EXERCISE INSTRUCTIONS:
Return, exactly as written, the lines of the material from its top through the line with "Productos (71, 1507)", keeping pictures out.

DATA:

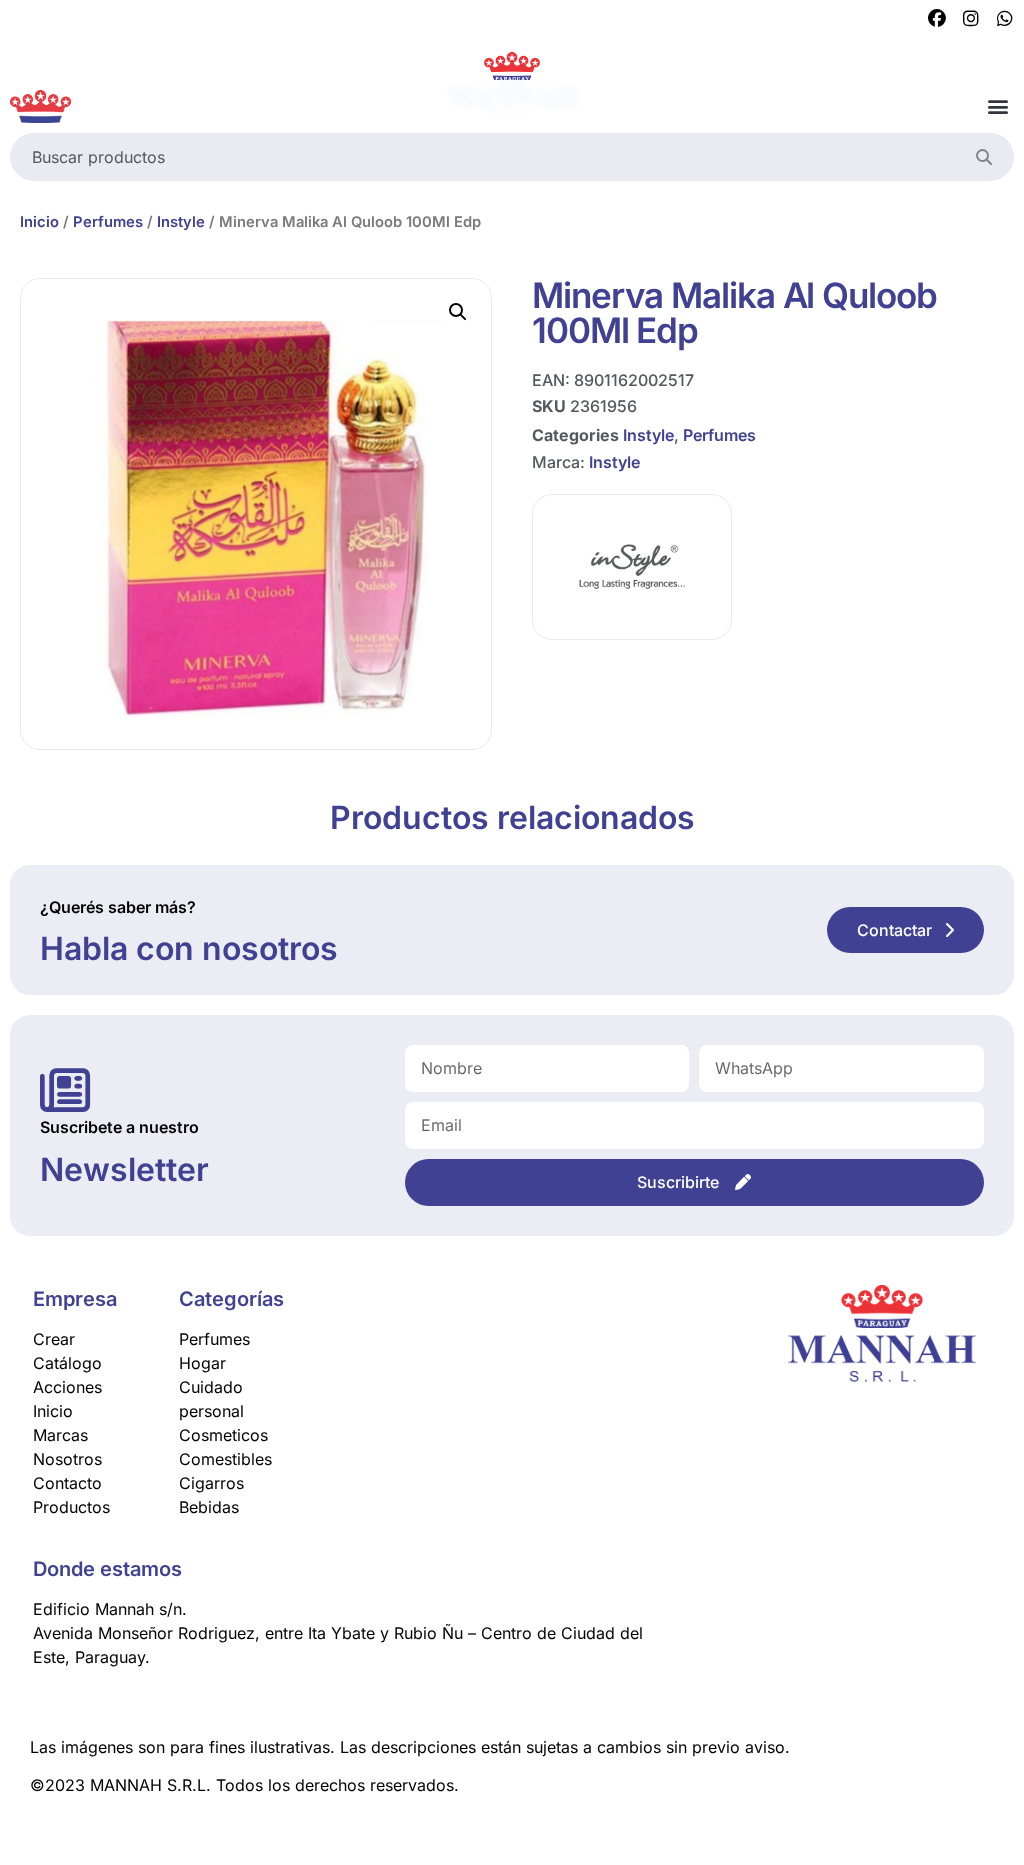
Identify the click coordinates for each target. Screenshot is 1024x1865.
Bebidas (209, 1507)
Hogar (202, 1363)
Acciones (67, 1387)
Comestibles (225, 1459)
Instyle (181, 222)
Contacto (67, 1483)
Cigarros (211, 1483)
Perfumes (108, 222)
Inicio (39, 222)
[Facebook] (937, 19)
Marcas (60, 1435)
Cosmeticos (223, 1435)
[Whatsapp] (1005, 19)
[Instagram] (971, 19)
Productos (71, 1507)
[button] (997, 106)
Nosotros (67, 1459)
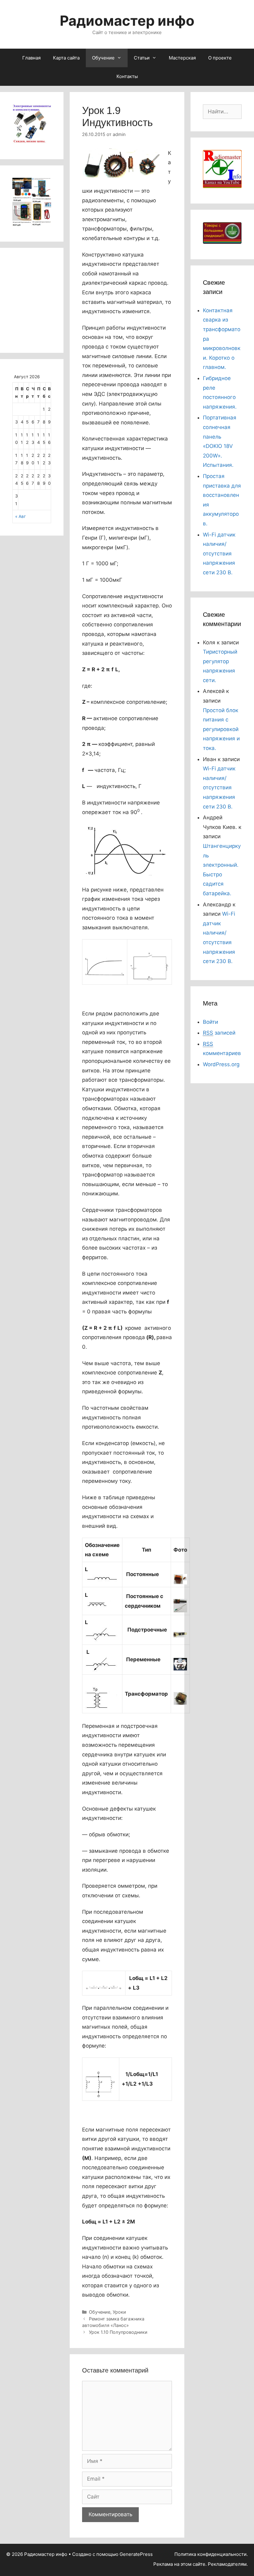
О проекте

OUTPUT OF THE EXERCISE:
Identify the click coordinates for each target. Screenshot is 1024x1865.
Bebidas (209, 1507)
Hogar (202, 1363)
Acciones (67, 1387)
Comestibles (225, 1459)
Instyle (181, 222)
Contacto (67, 1483)
Cigarros (211, 1483)
Perfumes (108, 222)
Inicio (39, 222)
[Facebook] (937, 19)
Marcas (60, 1435)
Cosmeticos (223, 1435)
[Whatsapp] (1005, 19)
[Instagram] (971, 19)
Productos (71, 1507)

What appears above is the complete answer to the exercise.